Melissa Serluco,…Argilla the Gypsy, has a large, even, agile mezzo, admirable fireworks for the showpieces and a takecharge stage presence. Her talents are precisely suited to the part and to any number of Rossini buffo heroines.
In the title role, mezzo-soprano Melissa Serluco turned in an outstanding performance. Aside from her fine vocal assets, she created the character of Argilla with such skill and charm that the surprise ending seemed quite natural...This spunky Gypsy Girl uses her keen intelligence to manipulate all the other characters—not to hurt them but to solve their problems. We are still smiling about her antics.
The leading ladies stole the show, bringing technically sound and genuinely expressive singing to their roles of Carmen and Michaëla. Serluco possessed the weight and timbre of voice needed for the role, complete with ringing high notes, a reliable lower passagio, and gorgeous legato lines in the arias. She played a strong and decidedly manipulative Carmen, standing her ground against all obstacles. Her secondary skills (card reading, castanet playing, and dancing) were practiced and believable, which is no small feat. She promises to bring an excellent Carmen to larger houses in the next few years.
As the eponymous Carmen, mezzo-soprano Melissa Serluco turned in her customary fine performance. As befitting Ms. Eve’s concept, there was nothing sinister about her seductions and one could feel considerable empathy for the character. Both the Habanera and the Seguidilla were performed with style and substance.

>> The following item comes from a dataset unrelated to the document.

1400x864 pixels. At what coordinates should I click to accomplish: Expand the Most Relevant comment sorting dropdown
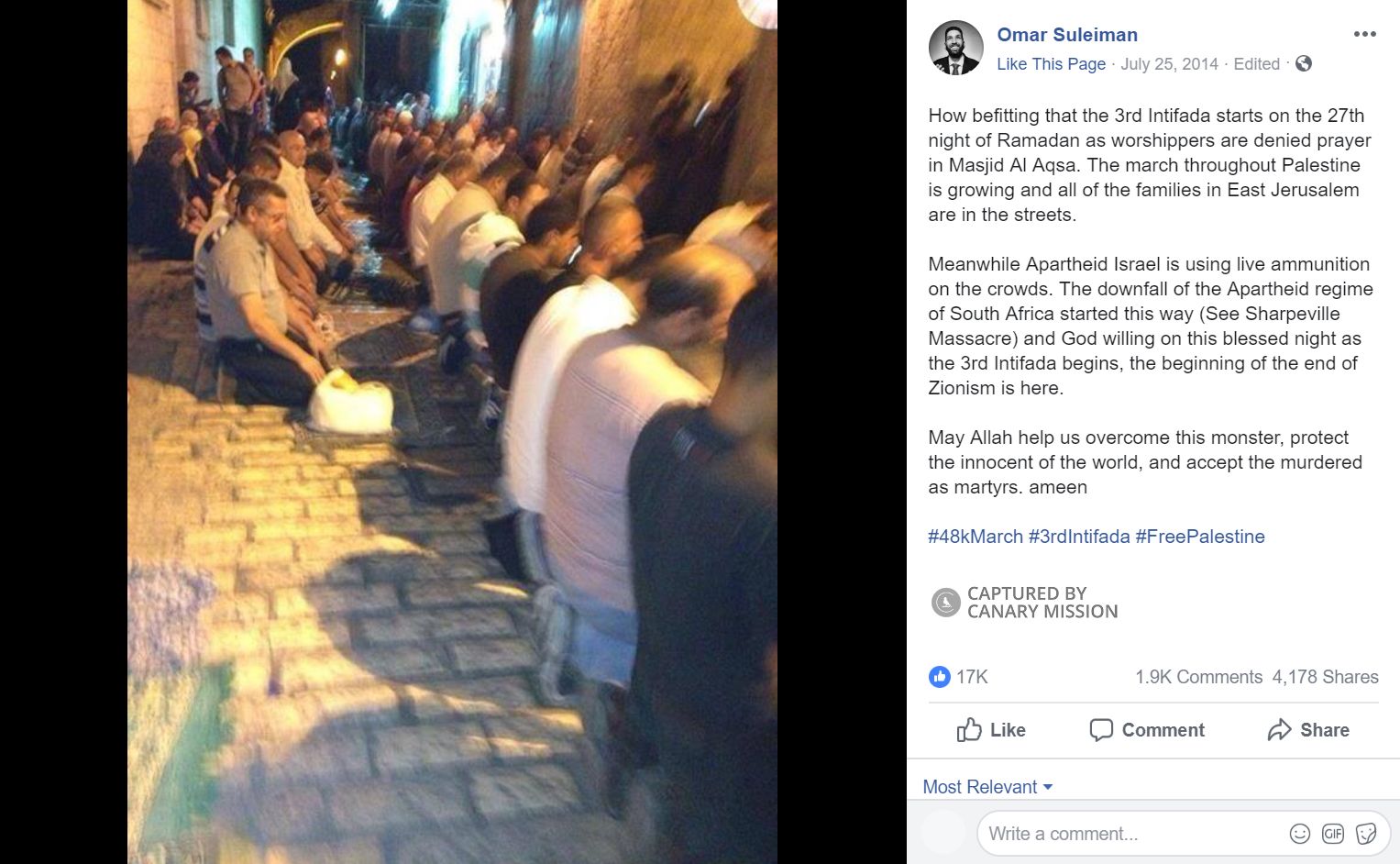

Having enjoyed her performances with Utopia Opera and Amore Opera, we were unsurprised by the rich texture of her voice and fine phrasing.
Dana Kaufman’s Cycle Kardashian brought the audience to attention, laughing, saddened, torn between the glitz of the images and the sadness of a life where only the closet is comfortable. The music matched and mezzo Melissa Serluco hit her beat perfectly.